*Work task*:
Would you retype the whole listing verbatim, keeping pictures out of it?

*Provided material*:
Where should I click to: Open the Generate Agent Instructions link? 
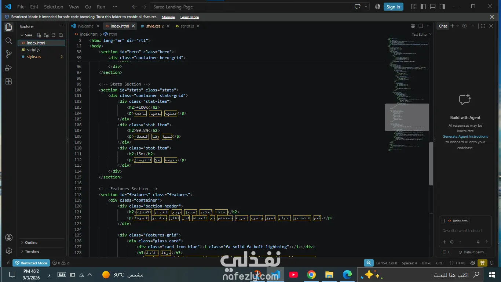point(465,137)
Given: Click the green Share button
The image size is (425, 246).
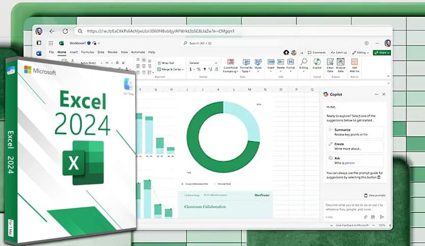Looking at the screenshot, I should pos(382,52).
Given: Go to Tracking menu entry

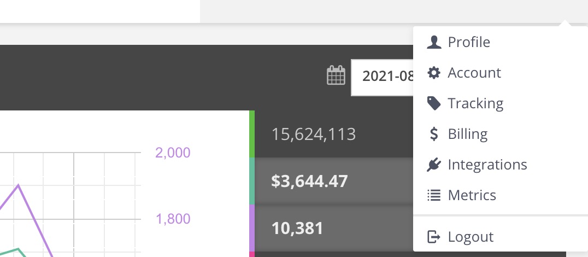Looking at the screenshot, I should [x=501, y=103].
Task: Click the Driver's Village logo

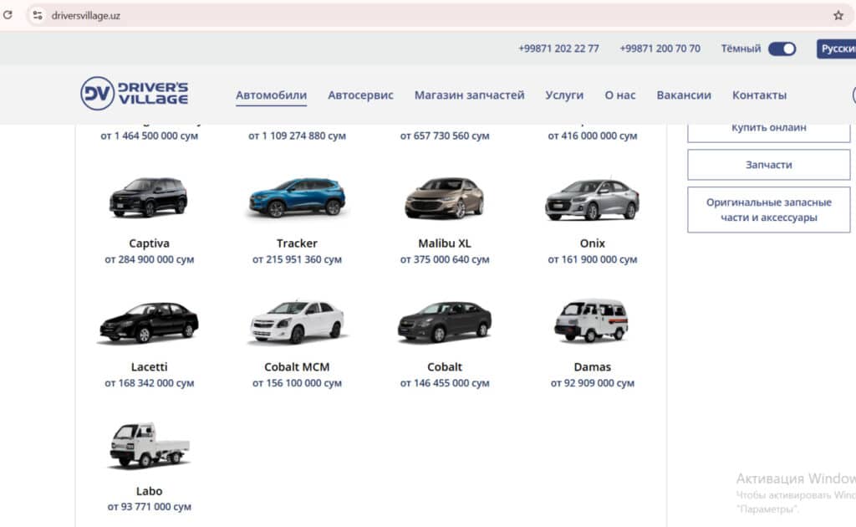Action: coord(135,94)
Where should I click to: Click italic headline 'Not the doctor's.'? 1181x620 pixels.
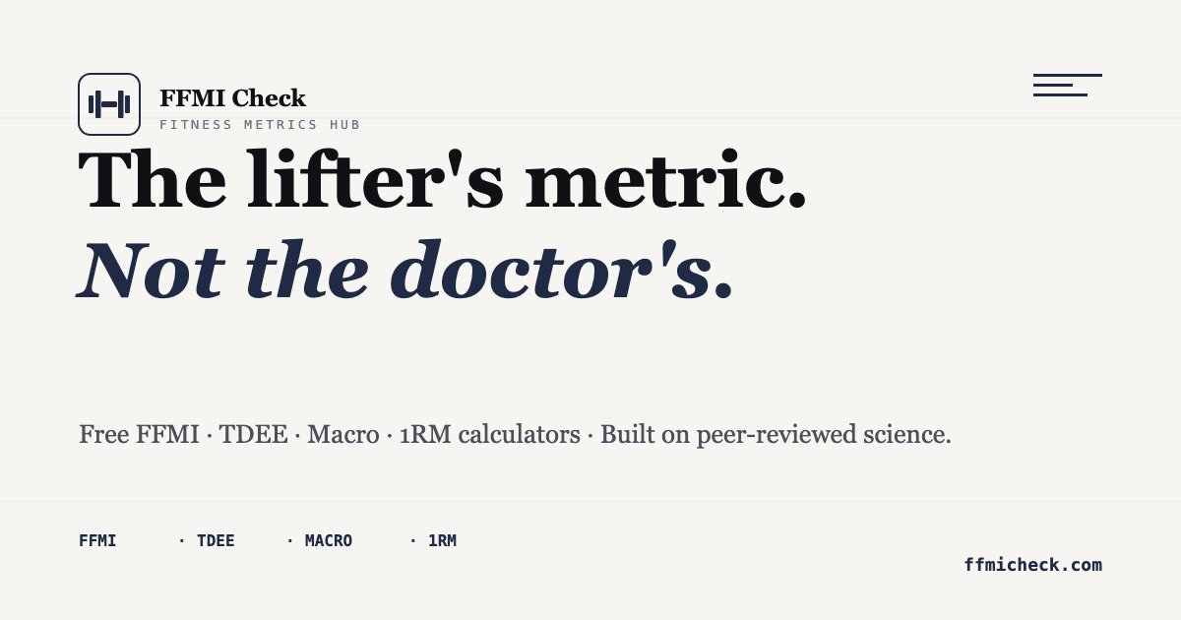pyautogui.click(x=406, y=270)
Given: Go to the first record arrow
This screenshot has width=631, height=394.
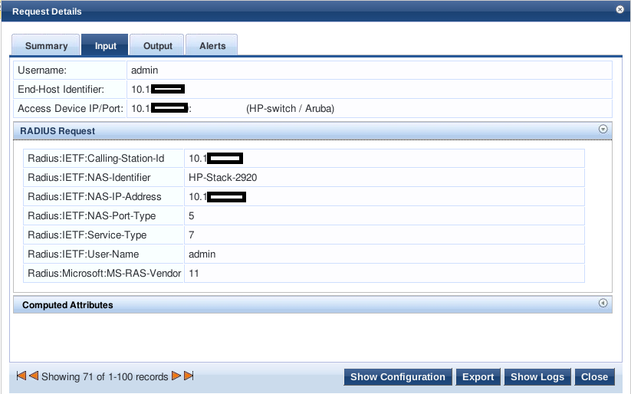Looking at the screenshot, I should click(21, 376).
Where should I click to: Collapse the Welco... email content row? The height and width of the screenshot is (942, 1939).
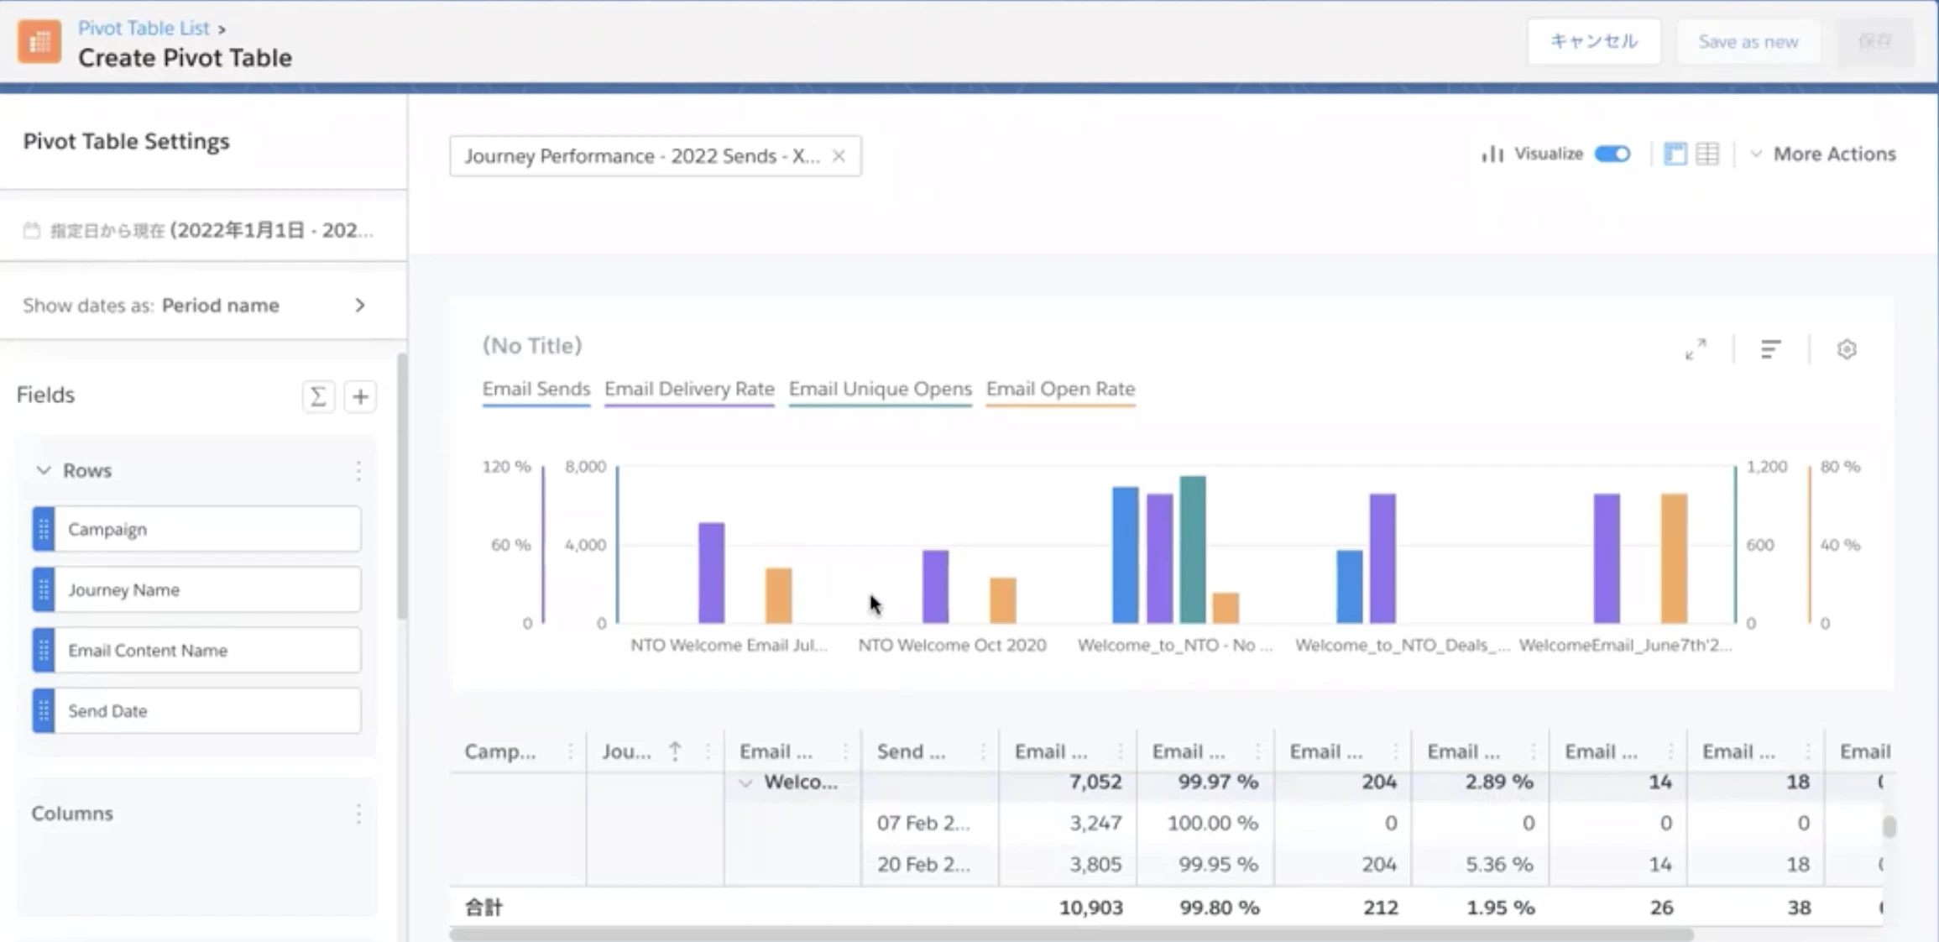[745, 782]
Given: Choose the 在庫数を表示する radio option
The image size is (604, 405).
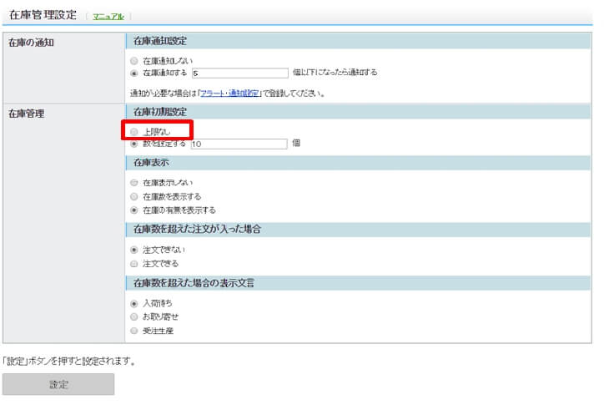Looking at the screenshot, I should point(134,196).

*Written reply*:
Where should I click to: Open the Generate Agent Instructions link? 
point(465,137)
Given: Click the green Share button
The image size is (425, 246).
Looking at the screenshot, I should pos(382,52).
Given: Go to Tracking menu entry

Looking at the screenshot, I should [x=501, y=103].
Task: Click the Driver's Village logo

Action: coord(135,94)
Where should I click to: Click italic headline 'Not the doctor's.'? 1181x620 pixels.
pyautogui.click(x=406, y=270)
Given: Go to the first record arrow
This screenshot has width=631, height=394.
Looking at the screenshot, I should click(21, 376).
Where should I click to: Collapse the Welco... email content row? The height and width of the screenshot is (942, 1939).
[745, 782]
Given: Choose the 在庫数を表示する radio option
The image size is (604, 405).
Looking at the screenshot, I should point(134,196).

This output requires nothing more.